Open openPhiL opened 3 months ago
This would only be relevant when the class is also FINAL
, right?
(Also, relevant issue from the past: #104 )
Hi PhiL,
as mentioned by ConjuringCoffee, CREATE PUBLIC would still make sense for an abstract non-final class, because this information is then inherited by its subclasses:
By contrast, for an ABSTRACT FINAL class, no constructor can be declared anywhere, so as far as I can see, you're right that CREATE {PUBLIC|PROTECTED|PRIVATE} could be removed in such a case. I could just imagine this to be a hint in the sense of "for now, we'll prevent instantiation of this class, but if we ever change our minds and remove the FINAL, we then want the class to be CREATE PUBLIC" (but that may be a bit far-fetched…)

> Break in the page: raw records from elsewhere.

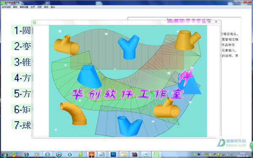Click the orange cone with branch pipe
The image size is (253, 158).
click(188, 40)
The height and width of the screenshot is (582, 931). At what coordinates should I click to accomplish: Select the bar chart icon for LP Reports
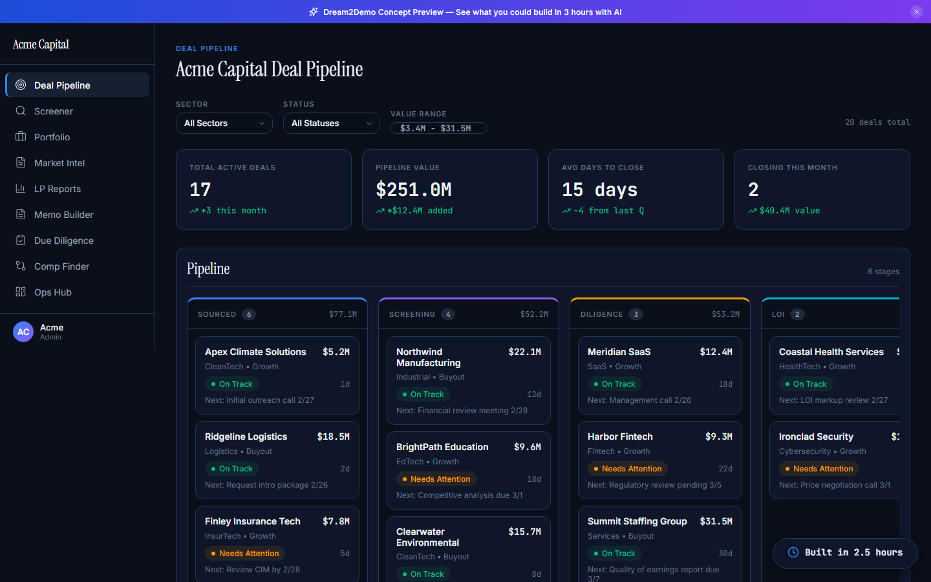[x=20, y=188]
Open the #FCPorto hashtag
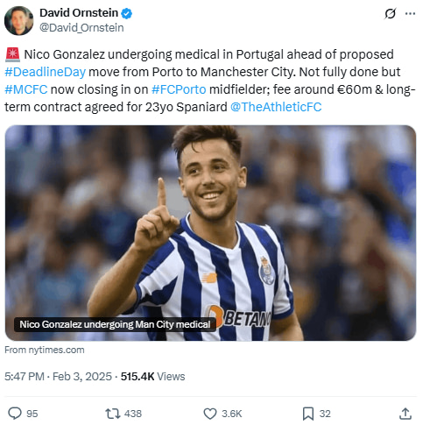Image resolution: width=423 pixels, height=425 pixels. tap(179, 89)
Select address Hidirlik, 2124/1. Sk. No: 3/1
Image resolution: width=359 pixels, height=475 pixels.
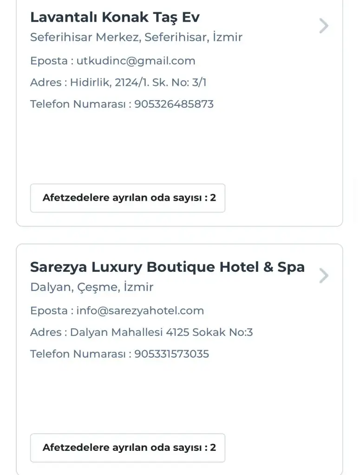click(x=138, y=83)
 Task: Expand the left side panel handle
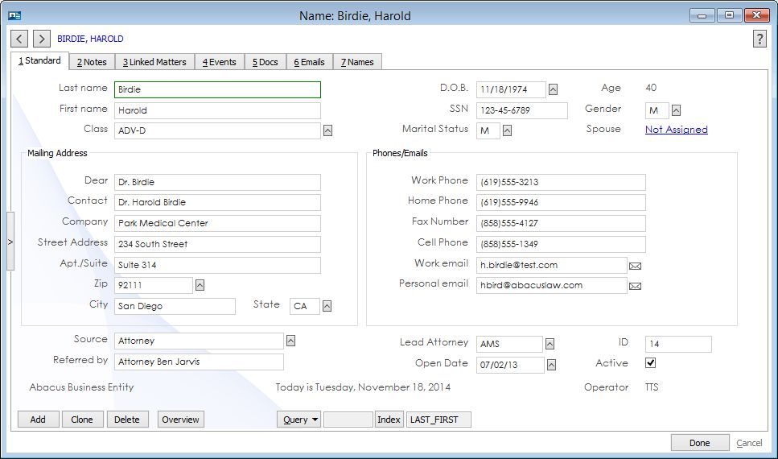coord(10,241)
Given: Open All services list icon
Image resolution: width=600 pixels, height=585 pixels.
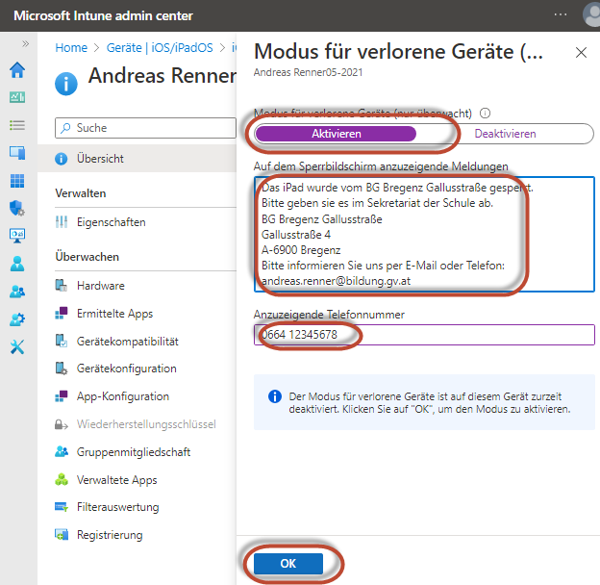Looking at the screenshot, I should pos(17,125).
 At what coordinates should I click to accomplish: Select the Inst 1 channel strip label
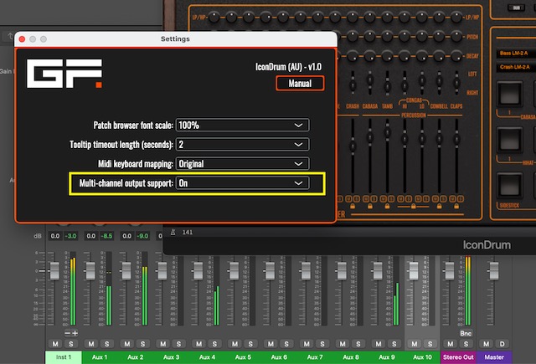[x=63, y=357]
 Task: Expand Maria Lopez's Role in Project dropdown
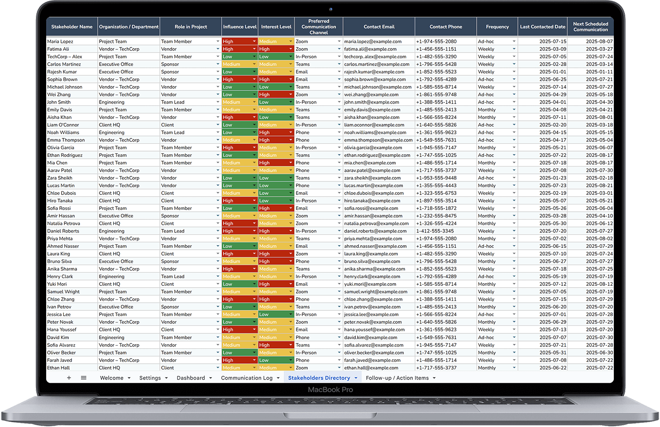tap(218, 42)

Therefore, not entirely sure what to do with this. One argument that came up in a different place is that unfortunately, ABAP classes are by default CREATE PUBLIC (while CREATE PRIVATE would be desirable to enforce static CREATE methods with good, semantic names); therefore, you should keep CREATE PUBLIC in the code as a reminder that the class design is not yet ideal. (But admittedly, that's a different story).
Kind regards, Jörg-Michael
Let me get back to this before the thread becomes stale :)
I do agree with the need to differentiate between FINAL and non-FINAL.
as in: Sometimes, the create public
is needed, sometimes it can be removed as not needed.
as in: Somtimes, the exporting
argument in a method call is needed, sometimes it can be removed as not needed :)
So I am voting for having an option in one of the rules to remove the create public if not needed, and that is if it is a abstract final class.
HI @jmgrassau ,
in my understanding, an abstract class cannot be created. Therefore we don't need extra definition how it is allowed to be created.